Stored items
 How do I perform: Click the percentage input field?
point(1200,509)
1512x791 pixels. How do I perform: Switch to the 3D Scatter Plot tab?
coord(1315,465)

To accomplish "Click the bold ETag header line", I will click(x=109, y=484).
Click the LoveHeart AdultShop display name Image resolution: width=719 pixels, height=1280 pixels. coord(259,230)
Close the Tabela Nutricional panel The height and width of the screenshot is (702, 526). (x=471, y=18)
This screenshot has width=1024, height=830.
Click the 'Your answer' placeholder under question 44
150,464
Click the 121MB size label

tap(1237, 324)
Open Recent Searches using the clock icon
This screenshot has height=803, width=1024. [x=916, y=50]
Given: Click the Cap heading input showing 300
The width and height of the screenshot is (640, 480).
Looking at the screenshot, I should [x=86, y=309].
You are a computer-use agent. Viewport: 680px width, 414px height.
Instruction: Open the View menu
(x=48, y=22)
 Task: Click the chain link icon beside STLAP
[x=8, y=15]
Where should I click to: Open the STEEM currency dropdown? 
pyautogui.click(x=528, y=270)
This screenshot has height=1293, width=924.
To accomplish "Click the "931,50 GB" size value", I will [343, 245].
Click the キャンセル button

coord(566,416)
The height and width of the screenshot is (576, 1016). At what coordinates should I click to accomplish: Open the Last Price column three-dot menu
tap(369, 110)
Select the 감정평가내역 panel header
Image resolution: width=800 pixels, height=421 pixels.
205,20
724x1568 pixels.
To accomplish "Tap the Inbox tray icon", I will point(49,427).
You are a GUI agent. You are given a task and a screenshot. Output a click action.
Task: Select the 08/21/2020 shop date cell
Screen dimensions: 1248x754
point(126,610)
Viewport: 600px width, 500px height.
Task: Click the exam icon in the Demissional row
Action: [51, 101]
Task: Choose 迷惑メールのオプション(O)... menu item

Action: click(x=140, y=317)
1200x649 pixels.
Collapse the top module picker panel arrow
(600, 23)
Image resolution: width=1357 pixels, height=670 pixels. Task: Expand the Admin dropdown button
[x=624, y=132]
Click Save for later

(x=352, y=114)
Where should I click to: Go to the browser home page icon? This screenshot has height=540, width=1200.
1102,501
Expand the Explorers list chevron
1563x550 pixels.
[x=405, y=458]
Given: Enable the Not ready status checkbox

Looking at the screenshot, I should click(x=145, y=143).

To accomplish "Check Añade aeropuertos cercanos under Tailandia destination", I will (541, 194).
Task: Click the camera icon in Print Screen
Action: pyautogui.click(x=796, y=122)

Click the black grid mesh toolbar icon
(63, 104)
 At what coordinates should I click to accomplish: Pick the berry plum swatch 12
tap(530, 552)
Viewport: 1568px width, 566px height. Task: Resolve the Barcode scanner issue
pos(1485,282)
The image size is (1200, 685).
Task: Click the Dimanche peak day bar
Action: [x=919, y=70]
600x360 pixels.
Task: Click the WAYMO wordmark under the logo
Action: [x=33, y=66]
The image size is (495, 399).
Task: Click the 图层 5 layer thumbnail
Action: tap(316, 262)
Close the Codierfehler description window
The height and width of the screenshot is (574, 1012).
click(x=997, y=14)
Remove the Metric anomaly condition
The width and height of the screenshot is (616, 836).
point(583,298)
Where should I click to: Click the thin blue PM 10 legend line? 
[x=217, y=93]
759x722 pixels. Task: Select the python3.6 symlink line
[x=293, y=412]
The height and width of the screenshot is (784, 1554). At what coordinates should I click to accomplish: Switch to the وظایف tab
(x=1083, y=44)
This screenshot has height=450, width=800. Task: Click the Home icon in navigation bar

- **TASK STATEMENT**
Lines holding "Close": give how many there are in the entries above, and nothing more.

- **RESULT OF THE EXERCISE**
2